I've always been paranoid, most specifically at night. I feel like someone is watching right around the corner, I have to have my back against the wall and if I don't I gotta be as quick as I can or something is gonna attack me. If I go downstairs or to the bathroom I will spend 15 minutes at least, looking through the front door and the kitchen and dinning room's windows to find someone, anyone, any car or animal. I freeze when I see any shadow along the walls or floor. I have to sleep clung to the wall cause I just know someone's gonna stab me and I have to have the entrance close to view but not in view cause then I worry about the door opening or shadows passing on the floor. I can't have my neck uncovered, I must always have a blanket or stuffed animal dedicated solely to covering it. I can't even have a pitch black room, I need a nightlight cause I see fucking figures all over my room watching me sleep and even the night light shines a fucking face on the ceiling...
But I'm used to these daily heart attacks, I have grown to sleep somewhat decently. However tonight is insanely different, it's something I've never experienced before. I honestly don't know why but I'm on the edge tonight-er morning now I suppose. My skin is crawling, I wanna rip it off, I'm hearing all sorts of noises, hushed voices, footsteps, I think even tapping at one point but I'm not sure if it was from the sleep aid video I was trying to clam myself with. I'm seeing figures everywhere, I can't even close my eyes without a creepy face watching me, I even caught a face watching me and notice being caught while reaching for my phone which rarely happens, especially at night. It's not like I was having sleep paralysis, cause I've yet to relax enough to go to sleep.

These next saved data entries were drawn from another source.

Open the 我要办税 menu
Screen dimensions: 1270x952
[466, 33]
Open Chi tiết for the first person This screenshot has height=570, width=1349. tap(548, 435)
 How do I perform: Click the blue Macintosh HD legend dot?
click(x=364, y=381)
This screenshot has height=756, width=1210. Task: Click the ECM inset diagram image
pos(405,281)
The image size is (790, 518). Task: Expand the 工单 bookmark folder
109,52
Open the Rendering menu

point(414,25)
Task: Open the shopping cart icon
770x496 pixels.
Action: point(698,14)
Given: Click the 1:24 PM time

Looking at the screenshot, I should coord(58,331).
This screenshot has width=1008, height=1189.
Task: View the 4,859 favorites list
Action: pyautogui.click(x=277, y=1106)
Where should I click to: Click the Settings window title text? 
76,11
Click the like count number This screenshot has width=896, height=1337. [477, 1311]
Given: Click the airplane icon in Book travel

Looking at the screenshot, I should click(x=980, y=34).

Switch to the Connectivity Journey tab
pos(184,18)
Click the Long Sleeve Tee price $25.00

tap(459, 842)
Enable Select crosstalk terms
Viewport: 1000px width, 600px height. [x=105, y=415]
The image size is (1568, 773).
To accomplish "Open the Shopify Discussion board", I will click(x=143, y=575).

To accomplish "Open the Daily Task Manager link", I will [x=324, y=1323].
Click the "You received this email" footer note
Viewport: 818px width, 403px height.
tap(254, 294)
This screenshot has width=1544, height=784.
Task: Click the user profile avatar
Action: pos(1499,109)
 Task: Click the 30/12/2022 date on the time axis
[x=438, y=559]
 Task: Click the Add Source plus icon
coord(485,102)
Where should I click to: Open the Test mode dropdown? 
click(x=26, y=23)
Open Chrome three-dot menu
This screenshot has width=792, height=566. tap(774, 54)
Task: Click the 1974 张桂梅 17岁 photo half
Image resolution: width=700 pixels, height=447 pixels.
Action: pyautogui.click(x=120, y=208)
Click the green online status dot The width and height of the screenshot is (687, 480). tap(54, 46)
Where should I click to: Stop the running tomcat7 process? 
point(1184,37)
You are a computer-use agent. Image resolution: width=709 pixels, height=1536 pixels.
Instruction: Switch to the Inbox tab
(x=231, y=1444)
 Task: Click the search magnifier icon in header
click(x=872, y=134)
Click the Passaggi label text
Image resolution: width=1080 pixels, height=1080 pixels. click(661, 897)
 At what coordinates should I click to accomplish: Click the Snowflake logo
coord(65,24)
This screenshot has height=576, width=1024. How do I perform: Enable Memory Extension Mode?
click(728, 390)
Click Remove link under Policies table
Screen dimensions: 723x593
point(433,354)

I may have had scarier nights but I've never been this paranoid or freaked out by my paranoia before. I mean, I have always heard noises no one else has, and seen things run by or notice that I've discovered them staring and they duck away, but that's like... I don't know, maybe a once a week kinda thing? I keep planning on recording those experiences but I always forget, so I honestly don't know how frequent it happens, but it has never happened so much in the past three and a half hours or bring me to absolute tears and questioning how sane I really am.
I mean... I was never this afraid as a kid, the only thing that troubled my sleep then was not being able to shut off my thoughts. Why am I like this now? I mean, my God, I'm fucking 18 and painfully crying in a corner, freezing in pure fear whenever the highway makes a different noise or the house shifts because I'm so freaked out... what is happening to me?